# Request 1:
Copy the lines of the entries that run from the line containing "Image resolution: width=1280" through the line containing "coordinates (1134, 555).", inclusive, reproducing them verbatim.

* BEGIN Selected passage *

When you wake up in any city in North America you hear the roar of hundreds or even thousands of internal combustion engines. There are over 200 million licensed drivers in the United States who each burn an average of 800 gallons of fuel annually to go a total of over 3 trillion miles. We seem to have forgotten that we have legs. The only walking many people do is to and from their car. Even many of the people who realize the critical importance of exercise — let alone sustainable transportation — get in their car to drive to the gym. To make matters worse, the top-selling vehicle in the U.S. for the last 32 years is the Ford F Series pickup truck. In 2013, three out of the five top-selling autos in America were pickup trucks that get less than 18 miles per gallon. This may explain how America, with only 4 percent of the world population, burns about 25 percent of the oil consumed in the entire world.
The Loophole Big Enough to Drive a Truck Through
According to federal regulations, light-duty trucks are supposed to be primarily designed for the transport of property or for off-road operation, and have a gross vehicle weight of less than 14,000 pounds. The "light truck" classification was created in the early 1970s to acknowledge the difficulty that vehicles used for work or on the farm would have meeting the same standards as cars. In 1978, Congress enacted the federal Gas Guzzler Tax and again exempted light trucks. The auto industry has exploited the fact that vehicles in this category do not need to meet the same safety, fuel economy or emission standards as cars by introducing luxury trucks, vans and four-wheel drive SUVs that are mainly used for the on-road transport of people. A study by Friends of the Earth found that, since 1999, automakers have avoided paying billions in Gas Guzzler taxes by calling passenger vehicles "light trucks." Because trucks don’t need to meet the same safety, emission or fuel economy standards, they are much cheaper to manufacture so the profit margin on these "light trucks" can be more than ten times greater than that of the more fuel efficient cars that serve the same purpose.

* END Selected passage *

# Request 2:
In the passage on light trucks, which kinds of vehicles does the auto industry introduce that are mainly used for the on-road transport of people? List them all.

* BEGIN Supplied material *

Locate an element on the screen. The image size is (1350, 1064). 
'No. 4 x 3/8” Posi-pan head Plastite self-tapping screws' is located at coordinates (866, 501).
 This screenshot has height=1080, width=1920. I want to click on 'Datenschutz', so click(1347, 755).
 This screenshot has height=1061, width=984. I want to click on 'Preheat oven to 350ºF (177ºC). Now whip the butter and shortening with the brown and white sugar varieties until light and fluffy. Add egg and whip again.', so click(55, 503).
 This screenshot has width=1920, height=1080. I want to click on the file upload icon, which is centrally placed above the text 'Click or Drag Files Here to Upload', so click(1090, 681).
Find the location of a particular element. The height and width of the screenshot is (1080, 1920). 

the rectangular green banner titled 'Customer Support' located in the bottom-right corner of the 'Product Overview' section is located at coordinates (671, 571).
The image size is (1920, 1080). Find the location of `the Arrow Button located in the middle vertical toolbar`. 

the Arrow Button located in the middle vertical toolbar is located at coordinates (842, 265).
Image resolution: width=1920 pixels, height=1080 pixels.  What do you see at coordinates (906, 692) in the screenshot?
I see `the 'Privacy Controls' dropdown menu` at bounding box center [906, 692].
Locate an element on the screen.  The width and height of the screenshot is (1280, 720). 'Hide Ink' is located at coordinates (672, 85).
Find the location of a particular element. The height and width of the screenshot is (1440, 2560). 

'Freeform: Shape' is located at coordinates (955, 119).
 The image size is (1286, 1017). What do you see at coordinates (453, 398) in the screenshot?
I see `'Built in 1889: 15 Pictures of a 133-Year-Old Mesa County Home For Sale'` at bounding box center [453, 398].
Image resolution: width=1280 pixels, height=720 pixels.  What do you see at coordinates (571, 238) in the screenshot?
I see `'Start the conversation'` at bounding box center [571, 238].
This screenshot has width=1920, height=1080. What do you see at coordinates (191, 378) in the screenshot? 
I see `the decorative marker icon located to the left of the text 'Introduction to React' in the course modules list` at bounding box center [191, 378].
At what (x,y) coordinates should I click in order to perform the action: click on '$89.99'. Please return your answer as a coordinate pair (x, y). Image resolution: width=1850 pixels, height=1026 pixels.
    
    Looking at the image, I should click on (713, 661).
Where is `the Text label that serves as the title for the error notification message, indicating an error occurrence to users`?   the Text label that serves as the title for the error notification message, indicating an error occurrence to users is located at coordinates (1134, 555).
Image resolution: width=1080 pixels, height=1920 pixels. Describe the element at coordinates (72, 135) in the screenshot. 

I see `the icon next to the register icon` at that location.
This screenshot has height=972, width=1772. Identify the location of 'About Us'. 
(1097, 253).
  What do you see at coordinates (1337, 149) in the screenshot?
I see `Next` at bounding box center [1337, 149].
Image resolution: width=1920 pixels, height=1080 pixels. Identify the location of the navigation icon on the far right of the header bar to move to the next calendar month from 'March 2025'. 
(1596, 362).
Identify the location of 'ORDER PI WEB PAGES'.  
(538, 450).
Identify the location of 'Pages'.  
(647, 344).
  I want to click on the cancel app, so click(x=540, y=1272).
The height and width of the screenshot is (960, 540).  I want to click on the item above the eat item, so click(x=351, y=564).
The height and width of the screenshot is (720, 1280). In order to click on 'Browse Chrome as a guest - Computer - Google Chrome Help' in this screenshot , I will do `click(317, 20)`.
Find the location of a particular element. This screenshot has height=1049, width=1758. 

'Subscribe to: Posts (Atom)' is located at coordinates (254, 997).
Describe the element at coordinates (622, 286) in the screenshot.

* END Supplied material *

# Correct response 1:
Image resolution: width=1280 pixels, height=720 pixels.  What do you see at coordinates (571, 238) in the screenshot?
I see `'Start the conversation'` at bounding box center [571, 238].
This screenshot has width=1920, height=1080. What do you see at coordinates (191, 378) in the screenshot? 
I see `the decorative marker icon located to the left of the text 'Introduction to React' in the course modules list` at bounding box center [191, 378].
At what (x,y) coordinates should I click in order to perform the action: click on '$89.99'. Please return your answer as a coordinate pair (x, y). Image resolution: width=1850 pixels, height=1026 pixels.
    
    Looking at the image, I should click on (713, 661).
Where is `the Text label that serves as the title for the error notification message, indicating an error occurrence to users`?   the Text label that serves as the title for the error notification message, indicating an error occurrence to users is located at coordinates (1134, 555).

# Correct response 2:
- Luxury trucks
- Vans
- Four-wheel drive SUVs